[begin RECORDS PROVIDED]
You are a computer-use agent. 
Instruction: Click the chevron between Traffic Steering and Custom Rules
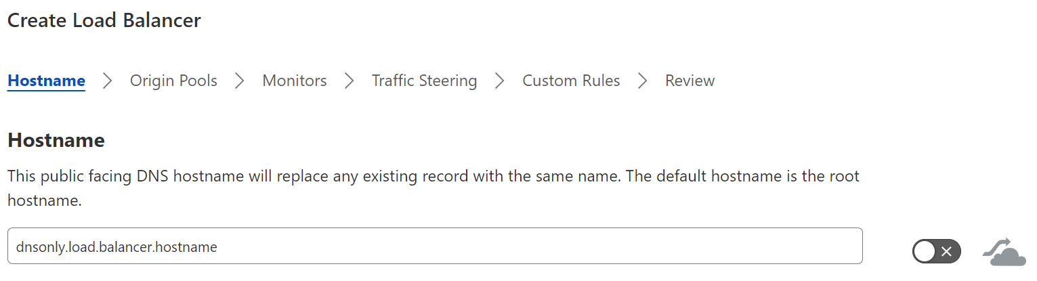tap(500, 81)
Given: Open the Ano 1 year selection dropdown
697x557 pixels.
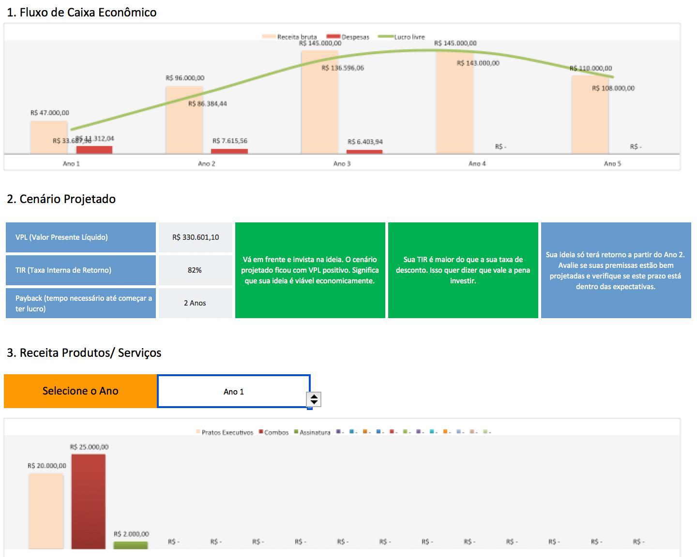Looking at the screenshot, I should pyautogui.click(x=233, y=392).
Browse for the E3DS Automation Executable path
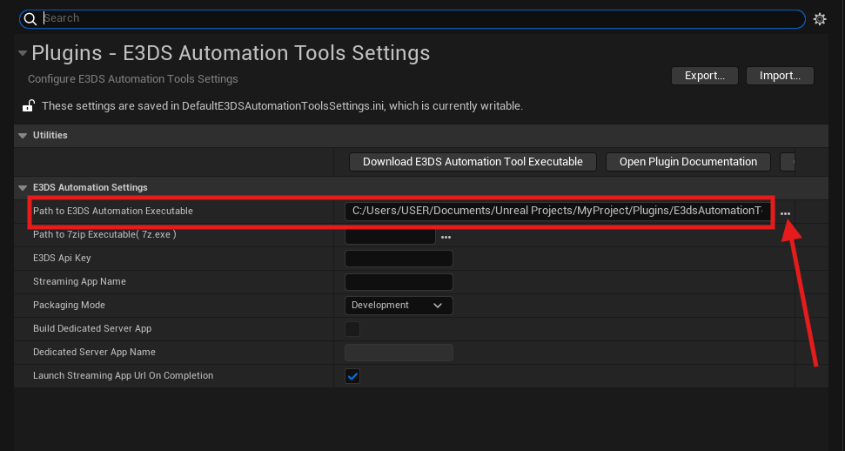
[end RECORDS PROVIDED]
_REQUEST_: Revise the rows above by substituting "drop-down menu" for "dropdown" and leaving everything else unchanged. Omit the pictures from your answer.

_WRITTEN ANSWER_:
You are a computer-use agent. 
Instruction: Click the chevron between Traffic Steering and Custom Rules
tap(500, 81)
Given: Open the Ano 1 year selection drop-down menu
697x557 pixels.
Looking at the screenshot, I should pyautogui.click(x=233, y=392).
Browse for the E3DS Automation Executable path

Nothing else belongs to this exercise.